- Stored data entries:
######

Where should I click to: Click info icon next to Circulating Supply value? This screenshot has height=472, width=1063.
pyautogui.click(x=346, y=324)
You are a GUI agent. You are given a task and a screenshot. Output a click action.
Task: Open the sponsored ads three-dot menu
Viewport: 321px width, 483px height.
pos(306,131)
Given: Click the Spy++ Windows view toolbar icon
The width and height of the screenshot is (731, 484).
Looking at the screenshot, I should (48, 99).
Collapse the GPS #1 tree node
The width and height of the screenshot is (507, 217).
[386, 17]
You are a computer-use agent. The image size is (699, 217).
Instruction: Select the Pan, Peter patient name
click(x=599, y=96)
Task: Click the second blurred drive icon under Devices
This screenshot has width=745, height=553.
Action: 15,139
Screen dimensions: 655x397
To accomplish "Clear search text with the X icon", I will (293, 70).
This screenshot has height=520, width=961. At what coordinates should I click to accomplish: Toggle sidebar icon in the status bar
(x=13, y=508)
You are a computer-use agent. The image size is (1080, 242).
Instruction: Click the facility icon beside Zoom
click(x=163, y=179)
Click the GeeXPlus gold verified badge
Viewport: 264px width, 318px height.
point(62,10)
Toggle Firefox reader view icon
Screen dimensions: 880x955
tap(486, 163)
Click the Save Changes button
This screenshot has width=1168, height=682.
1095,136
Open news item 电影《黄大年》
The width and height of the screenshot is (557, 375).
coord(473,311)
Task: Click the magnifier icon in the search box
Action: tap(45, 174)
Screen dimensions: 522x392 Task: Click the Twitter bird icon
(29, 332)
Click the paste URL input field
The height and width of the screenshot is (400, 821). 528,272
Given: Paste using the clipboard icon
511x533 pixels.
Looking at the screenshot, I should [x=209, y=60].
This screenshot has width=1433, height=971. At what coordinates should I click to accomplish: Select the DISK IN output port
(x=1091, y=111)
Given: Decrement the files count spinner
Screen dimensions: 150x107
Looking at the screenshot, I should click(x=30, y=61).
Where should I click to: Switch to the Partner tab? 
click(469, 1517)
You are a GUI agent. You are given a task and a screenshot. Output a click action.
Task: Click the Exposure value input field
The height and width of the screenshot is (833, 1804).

######

- Problem requirements: Only the number should be given: how many lines in the entries above contain the string "computer"?

- Solution to this exercise: 2